Raw data:
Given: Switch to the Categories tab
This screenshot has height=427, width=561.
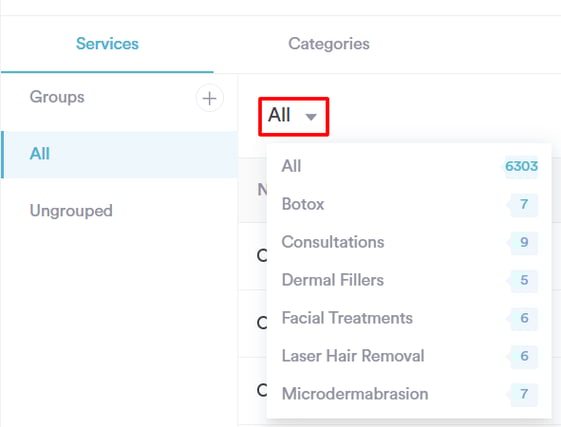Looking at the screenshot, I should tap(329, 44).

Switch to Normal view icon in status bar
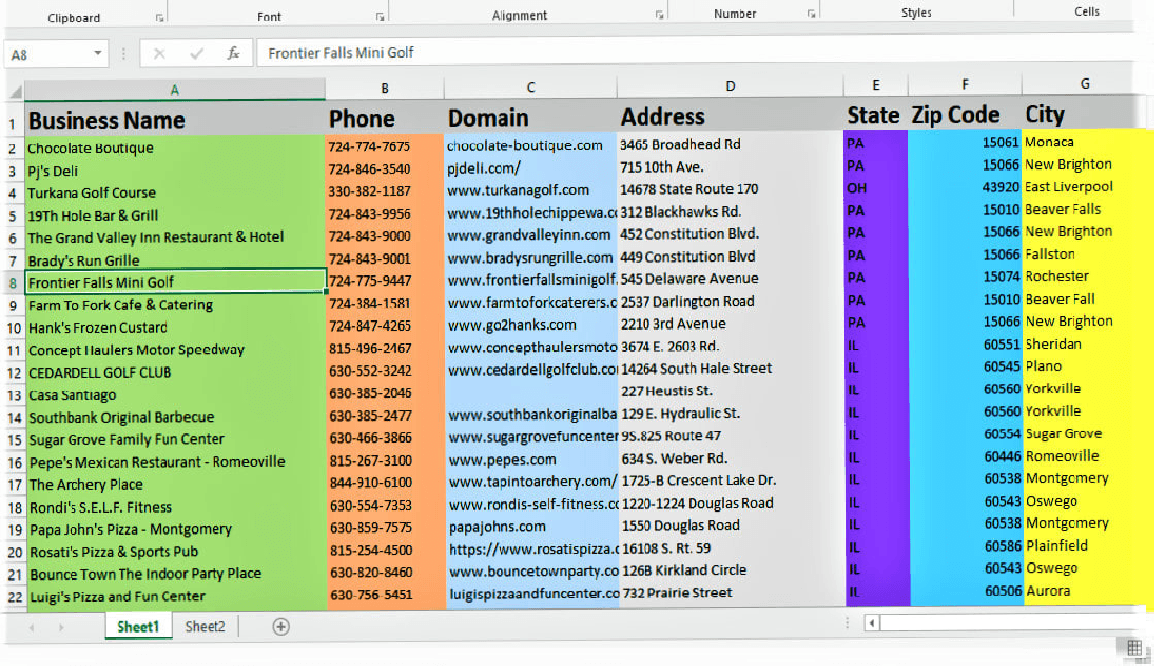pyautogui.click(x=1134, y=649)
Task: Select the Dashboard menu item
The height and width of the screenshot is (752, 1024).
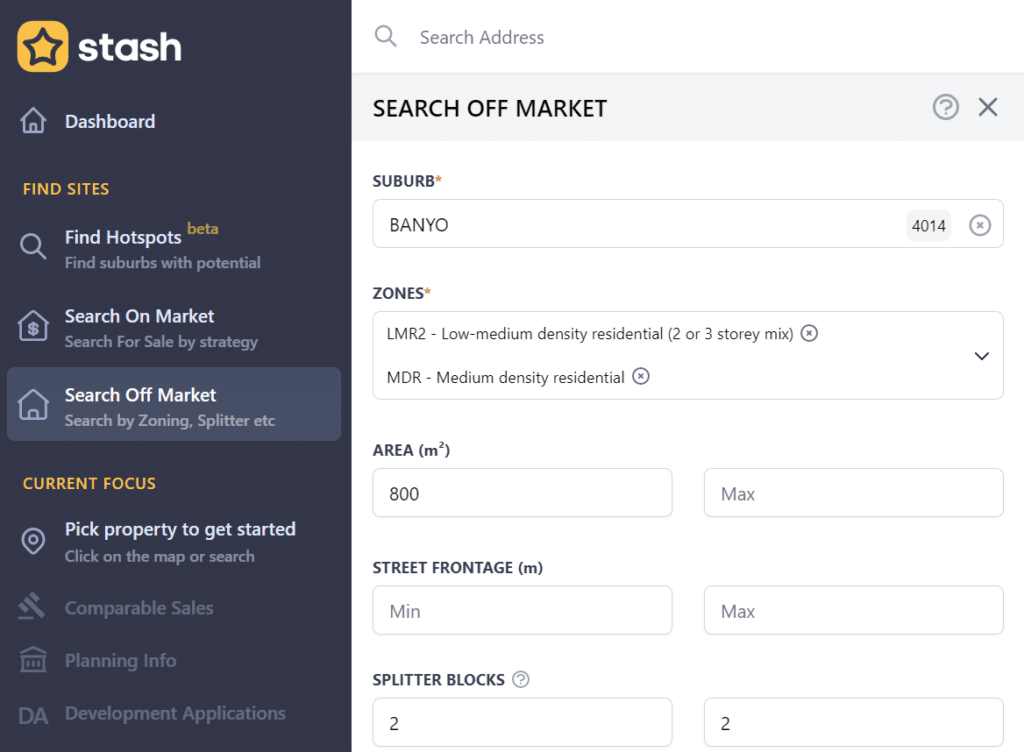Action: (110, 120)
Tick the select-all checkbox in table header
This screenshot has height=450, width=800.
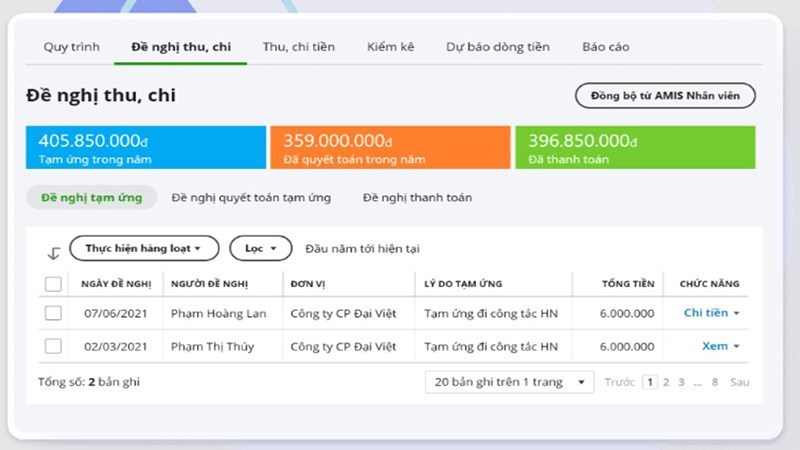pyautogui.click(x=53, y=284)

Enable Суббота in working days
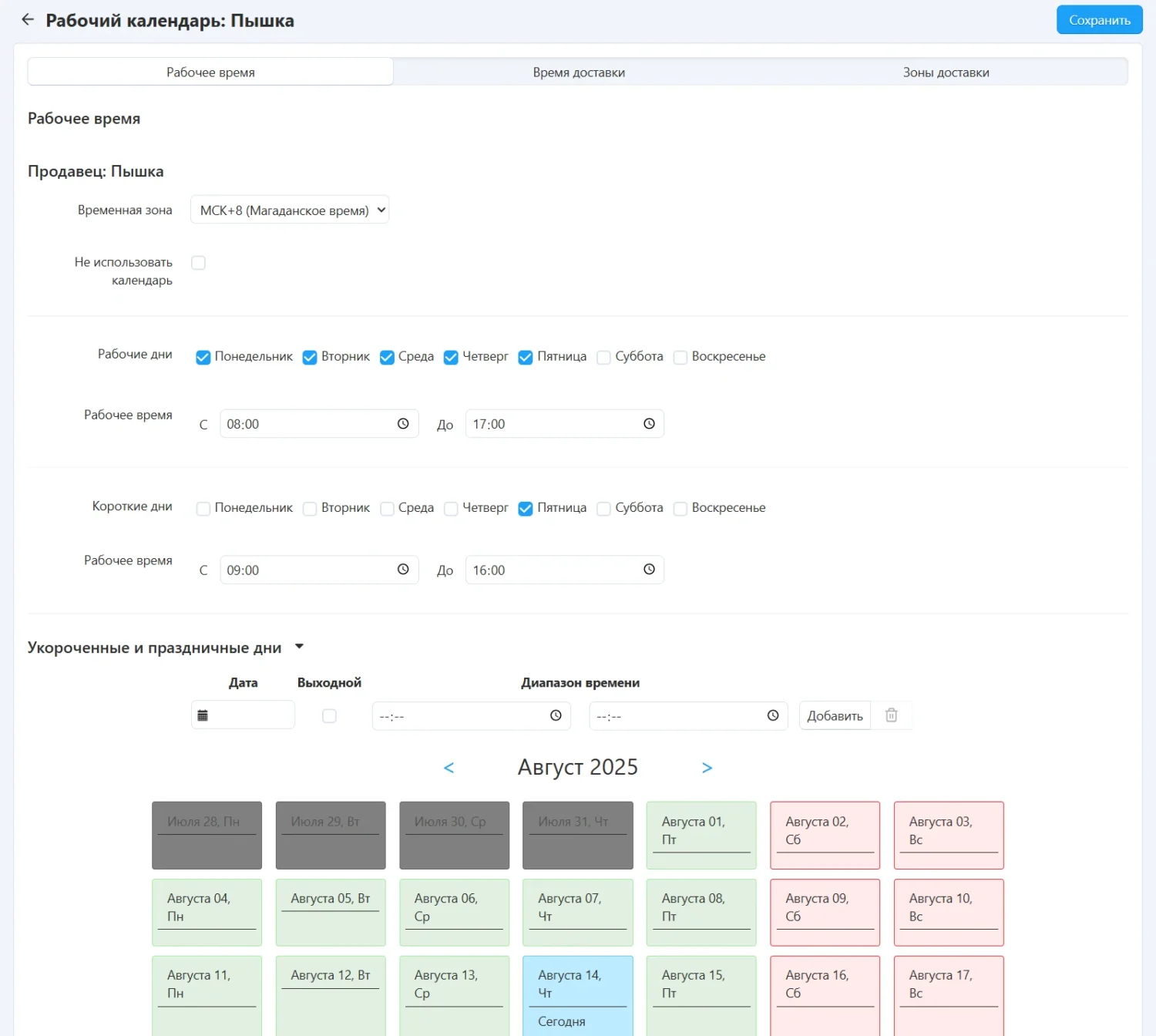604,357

* * *

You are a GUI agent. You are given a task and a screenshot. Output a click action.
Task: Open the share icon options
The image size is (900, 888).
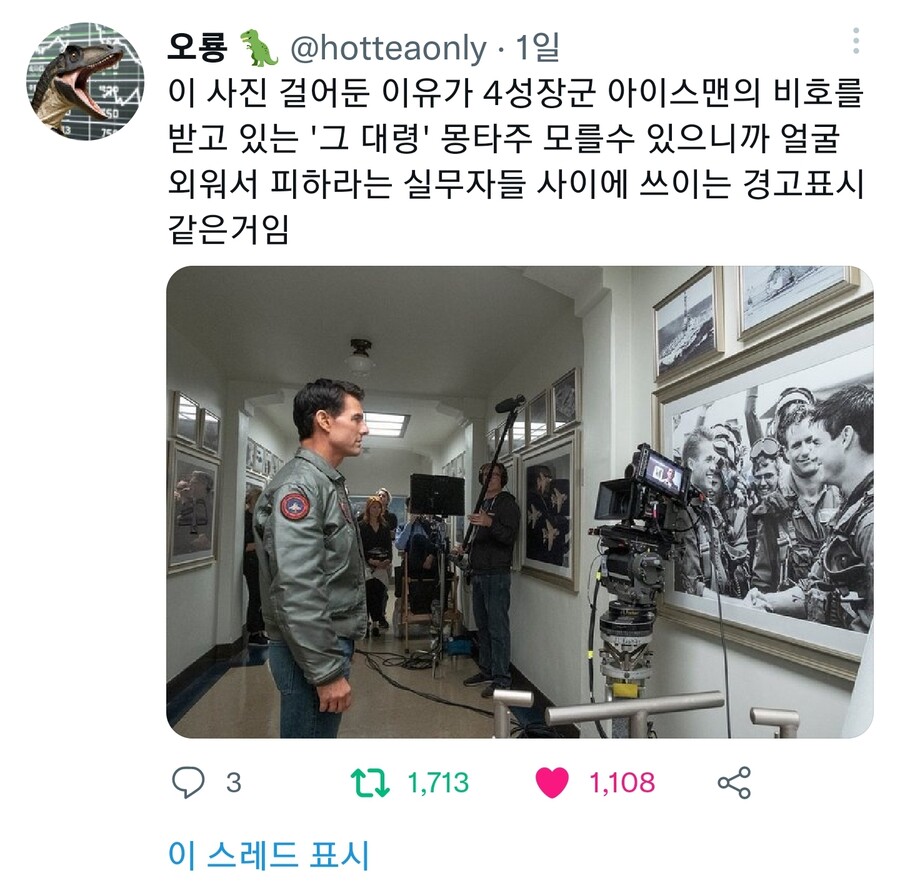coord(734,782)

Your assignment:
Set the pictures aside and reproduce exactly the lines above, from the line holding "Given: Switch to the Categories tab" through the line holding "Tick the select-all checkbox in table header", both included, with nothing else.

Exercise response:
Given: Switch to the Categories tab
This screenshot has height=427, width=561.
Looking at the screenshot, I should tap(329, 44).

Switch to Normal view icon in status bar
pyautogui.click(x=1134, y=649)
Task: Select the Dashboard menu item
The height and width of the screenshot is (752, 1024).
Action: (110, 120)
Tick the select-all checkbox in table header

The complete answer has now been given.